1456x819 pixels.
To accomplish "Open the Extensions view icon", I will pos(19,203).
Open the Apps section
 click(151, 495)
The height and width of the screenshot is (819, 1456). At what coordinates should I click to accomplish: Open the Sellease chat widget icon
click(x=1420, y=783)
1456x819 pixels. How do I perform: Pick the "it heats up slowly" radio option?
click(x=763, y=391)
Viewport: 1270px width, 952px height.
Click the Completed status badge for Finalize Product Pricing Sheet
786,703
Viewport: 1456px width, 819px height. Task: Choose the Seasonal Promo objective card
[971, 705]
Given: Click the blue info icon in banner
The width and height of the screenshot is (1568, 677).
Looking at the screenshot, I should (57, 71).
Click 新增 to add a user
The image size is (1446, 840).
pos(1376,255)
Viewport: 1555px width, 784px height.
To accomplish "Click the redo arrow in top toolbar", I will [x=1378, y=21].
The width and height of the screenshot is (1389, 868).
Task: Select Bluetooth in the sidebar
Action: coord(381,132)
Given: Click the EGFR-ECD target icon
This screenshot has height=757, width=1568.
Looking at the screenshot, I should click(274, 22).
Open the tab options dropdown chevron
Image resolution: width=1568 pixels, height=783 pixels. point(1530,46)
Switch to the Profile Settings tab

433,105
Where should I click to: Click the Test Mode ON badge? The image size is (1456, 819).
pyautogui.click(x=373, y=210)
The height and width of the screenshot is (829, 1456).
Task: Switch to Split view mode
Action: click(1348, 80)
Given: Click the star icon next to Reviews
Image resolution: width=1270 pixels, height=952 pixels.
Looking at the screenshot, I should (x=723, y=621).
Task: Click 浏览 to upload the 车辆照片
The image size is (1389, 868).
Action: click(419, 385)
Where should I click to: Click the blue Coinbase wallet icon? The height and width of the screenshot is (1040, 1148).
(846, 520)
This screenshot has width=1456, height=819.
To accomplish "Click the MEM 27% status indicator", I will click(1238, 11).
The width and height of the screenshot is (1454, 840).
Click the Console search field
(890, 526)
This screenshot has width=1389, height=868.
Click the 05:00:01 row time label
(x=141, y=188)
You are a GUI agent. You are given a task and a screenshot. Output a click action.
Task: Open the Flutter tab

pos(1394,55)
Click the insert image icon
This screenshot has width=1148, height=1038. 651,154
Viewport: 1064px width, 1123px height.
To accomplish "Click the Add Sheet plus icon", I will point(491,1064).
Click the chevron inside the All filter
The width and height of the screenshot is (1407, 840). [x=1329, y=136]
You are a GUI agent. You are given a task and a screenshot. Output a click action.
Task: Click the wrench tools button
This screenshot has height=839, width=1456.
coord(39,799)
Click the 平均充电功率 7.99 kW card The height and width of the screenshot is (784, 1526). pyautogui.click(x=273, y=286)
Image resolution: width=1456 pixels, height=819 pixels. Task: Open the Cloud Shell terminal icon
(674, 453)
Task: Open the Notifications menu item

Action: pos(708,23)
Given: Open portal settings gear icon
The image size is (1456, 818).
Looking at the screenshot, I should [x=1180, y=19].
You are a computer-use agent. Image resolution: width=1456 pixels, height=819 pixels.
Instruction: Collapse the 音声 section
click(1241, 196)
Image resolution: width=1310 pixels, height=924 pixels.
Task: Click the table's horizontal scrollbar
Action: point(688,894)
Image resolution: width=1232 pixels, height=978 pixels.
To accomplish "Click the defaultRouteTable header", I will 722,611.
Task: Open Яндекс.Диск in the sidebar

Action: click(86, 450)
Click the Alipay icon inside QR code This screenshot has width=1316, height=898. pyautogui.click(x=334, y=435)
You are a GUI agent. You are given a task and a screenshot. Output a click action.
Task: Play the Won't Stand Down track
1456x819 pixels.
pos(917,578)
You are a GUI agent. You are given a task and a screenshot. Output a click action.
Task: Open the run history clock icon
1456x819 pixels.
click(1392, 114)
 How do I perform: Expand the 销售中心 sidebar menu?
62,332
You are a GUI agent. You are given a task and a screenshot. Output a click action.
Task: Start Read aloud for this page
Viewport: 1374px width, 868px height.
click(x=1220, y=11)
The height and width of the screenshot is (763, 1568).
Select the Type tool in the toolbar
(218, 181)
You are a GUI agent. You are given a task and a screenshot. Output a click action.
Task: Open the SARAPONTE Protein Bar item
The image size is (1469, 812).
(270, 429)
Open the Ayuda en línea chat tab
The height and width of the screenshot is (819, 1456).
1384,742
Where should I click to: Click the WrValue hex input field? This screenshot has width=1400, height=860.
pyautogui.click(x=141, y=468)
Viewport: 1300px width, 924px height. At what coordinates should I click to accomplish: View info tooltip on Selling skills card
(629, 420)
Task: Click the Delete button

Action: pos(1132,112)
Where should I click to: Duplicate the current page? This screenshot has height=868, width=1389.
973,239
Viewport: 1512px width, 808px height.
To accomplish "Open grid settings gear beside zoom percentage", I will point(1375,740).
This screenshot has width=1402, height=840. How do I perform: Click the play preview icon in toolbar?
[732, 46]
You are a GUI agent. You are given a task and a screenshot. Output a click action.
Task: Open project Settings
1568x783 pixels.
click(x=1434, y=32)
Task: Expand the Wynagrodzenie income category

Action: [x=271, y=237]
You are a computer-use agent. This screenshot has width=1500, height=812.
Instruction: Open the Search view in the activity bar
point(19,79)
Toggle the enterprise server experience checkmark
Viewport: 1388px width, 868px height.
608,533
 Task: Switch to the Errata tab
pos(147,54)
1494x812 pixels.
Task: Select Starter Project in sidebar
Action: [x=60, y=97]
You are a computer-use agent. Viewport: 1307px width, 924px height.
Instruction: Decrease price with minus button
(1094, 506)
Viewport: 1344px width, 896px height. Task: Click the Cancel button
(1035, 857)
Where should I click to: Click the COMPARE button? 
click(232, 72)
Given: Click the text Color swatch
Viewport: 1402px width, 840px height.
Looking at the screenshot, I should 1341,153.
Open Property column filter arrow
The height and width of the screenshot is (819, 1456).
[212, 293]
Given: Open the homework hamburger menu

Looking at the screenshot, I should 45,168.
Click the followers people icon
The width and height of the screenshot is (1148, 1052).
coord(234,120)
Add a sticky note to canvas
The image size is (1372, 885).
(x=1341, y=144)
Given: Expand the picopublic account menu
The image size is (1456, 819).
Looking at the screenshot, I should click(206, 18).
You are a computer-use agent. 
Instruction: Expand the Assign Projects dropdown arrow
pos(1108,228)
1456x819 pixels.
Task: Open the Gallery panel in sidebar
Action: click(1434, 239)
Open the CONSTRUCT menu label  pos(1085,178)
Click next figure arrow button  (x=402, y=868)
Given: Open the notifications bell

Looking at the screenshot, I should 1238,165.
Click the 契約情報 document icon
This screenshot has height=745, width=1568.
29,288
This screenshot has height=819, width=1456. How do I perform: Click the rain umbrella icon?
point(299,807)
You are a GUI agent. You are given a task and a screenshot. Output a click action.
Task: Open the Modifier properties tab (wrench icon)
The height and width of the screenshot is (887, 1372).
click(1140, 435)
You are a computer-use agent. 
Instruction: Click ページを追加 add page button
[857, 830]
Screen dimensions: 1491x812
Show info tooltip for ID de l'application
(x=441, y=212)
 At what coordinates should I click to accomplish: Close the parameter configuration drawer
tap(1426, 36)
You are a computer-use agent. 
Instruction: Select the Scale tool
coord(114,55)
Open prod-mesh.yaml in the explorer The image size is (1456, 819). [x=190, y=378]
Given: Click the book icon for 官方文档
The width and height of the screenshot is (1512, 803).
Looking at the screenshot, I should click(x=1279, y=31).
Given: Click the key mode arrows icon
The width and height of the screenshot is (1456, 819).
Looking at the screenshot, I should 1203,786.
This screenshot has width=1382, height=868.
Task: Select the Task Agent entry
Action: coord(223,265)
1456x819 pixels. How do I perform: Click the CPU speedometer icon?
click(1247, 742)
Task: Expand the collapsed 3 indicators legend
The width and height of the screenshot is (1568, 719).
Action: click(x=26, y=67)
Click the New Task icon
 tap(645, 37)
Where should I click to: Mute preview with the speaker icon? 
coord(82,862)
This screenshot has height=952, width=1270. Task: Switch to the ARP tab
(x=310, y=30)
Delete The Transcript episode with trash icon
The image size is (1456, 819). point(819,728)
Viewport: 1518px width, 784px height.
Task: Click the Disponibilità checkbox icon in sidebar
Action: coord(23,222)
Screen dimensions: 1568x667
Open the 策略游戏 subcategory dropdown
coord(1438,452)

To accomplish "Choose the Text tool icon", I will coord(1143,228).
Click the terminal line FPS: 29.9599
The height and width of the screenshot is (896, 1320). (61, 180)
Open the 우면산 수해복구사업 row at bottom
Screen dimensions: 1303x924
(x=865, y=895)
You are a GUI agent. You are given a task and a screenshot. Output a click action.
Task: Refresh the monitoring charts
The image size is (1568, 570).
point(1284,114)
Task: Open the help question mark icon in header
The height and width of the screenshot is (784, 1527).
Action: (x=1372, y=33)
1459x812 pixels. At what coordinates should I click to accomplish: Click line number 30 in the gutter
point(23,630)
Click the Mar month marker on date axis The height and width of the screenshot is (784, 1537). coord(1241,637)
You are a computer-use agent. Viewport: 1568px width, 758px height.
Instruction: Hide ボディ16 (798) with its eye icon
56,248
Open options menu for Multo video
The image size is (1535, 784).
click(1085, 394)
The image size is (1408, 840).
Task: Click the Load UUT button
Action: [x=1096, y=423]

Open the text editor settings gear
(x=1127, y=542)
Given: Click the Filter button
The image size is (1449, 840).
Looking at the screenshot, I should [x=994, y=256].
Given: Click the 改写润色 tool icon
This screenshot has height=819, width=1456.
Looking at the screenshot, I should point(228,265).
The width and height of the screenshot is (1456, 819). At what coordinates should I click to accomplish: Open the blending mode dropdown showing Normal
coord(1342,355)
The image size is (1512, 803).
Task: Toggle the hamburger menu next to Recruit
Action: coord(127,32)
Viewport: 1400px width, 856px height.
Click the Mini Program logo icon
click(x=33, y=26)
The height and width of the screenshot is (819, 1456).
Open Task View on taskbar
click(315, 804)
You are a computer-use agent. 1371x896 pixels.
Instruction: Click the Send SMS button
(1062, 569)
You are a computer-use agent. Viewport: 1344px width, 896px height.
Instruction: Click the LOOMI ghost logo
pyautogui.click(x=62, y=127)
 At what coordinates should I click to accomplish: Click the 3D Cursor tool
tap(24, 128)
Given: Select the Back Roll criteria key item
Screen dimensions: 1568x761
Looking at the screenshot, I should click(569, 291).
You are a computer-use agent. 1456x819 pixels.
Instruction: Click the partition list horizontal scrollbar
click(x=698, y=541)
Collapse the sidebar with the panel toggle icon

★ ★ ★ ★

PROBLEM DESCRIPTION:
Please return only the lines above, starting at the line that has "Open the CONSTRUCT" and ending at the line that has "Given: Click the key mode arrows icon", keeping both and leaving each one unchanged.

TASK ANSWER:
Open the CONSTRUCT menu label  pos(1085,178)
Click next figure arrow button  (x=402, y=868)
Given: Open the notifications bell

Looking at the screenshot, I should 1238,165.
Click the 契約情報 document icon
This screenshot has height=745, width=1568.
29,288
This screenshot has height=819, width=1456. How do I perform: Click the rain umbrella icon?
point(299,807)
You are a GUI agent. You are given a task and a screenshot. Output a click action.
Task: Open the Modifier properties tab (wrench icon)
The height and width of the screenshot is (887, 1372).
click(1140, 435)
You are a computer-use agent. 
Instruction: Click ページを追加 add page button
[857, 830]
Screen dimensions: 1491x812
Show info tooltip for ID de l'application
(x=441, y=212)
 At what coordinates should I click to accomplish: Close the parameter configuration drawer
tap(1426, 36)
You are a computer-use agent. 
Instruction: Select the Scale tool
coord(114,55)
Open prod-mesh.yaml in the explorer The image size is (1456, 819). [x=190, y=378]
Given: Click the book icon for 官方文档
The width and height of the screenshot is (1512, 803).
Looking at the screenshot, I should click(x=1279, y=31).
Given: Click the key mode arrows icon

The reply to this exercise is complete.